BigQuery Security 101 - Core Concepts
Introduction
Today, in the cloud computing age, the Cloud Service Providers provide services that essentially cut across every aspect of computing and data management needs. From scalable computing power and robust data storage solutions to advanced data analytics and machine learning platforms, these services are designed to empower businesses and developers. They provide the flexibility, scalability, and efficiency required to drive innovation and optimize operations in a digitally transformed world.
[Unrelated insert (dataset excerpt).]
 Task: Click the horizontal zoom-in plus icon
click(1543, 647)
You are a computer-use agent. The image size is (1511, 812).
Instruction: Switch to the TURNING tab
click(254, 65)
In a brief, these services can broadly be categorized into several types:
Service Category | Description | Examples |
---|---|---|
Compute Services 💻 | Provide virtualized computing resources over the Internet. | Amazon EC2, Microsoft Azure Virtual Machines, Google Compute Engine |
Storage Services 🗄️ | Dedicated to storing data in the cloud, ensuring security and accessibility. | Amazon S3, Azure Blob Storage, Google Cloud Storage |
Databases 📚 | Offer scalable, distributed systems for data storage and management. | Amazon RDS, Azure SQL Database, Google Cloud SQL |
Data Analytics 🔍 | Designed to process and analyze large datasets efficiently. | AWS Redshift, Azure Synapse Analytics, Google BigQuery |
Machine Learning and AI 🤖 | Enable building, training, and deploying machine learning models. | AWS SageMaker, Azure Machine Learning, Google AI Platform |
Networking 🌐 | Provide interconnectivity between cloud services, on-premises data centers, and end-users. | AWS VPC, Azure Virtual Network, Google Cloud VPC |
Today, we’ll zero in on BigQuery, spotlighting the risks that tag along.
What is BigQuery?
💡 BigQuery, offered by Google Cloud Platform (GCP), stands out as a premier, fully managed, and serverless data warehouse within the Data Analytics spectrum. It enables scalable analysis across petabytes of data, boasting a robust, fast, and interactive SQL-on-terabyte-class database infrastructure. This technology paves the way for the modernization of data-driven applications, ensuring efficient data management and analysis at scale.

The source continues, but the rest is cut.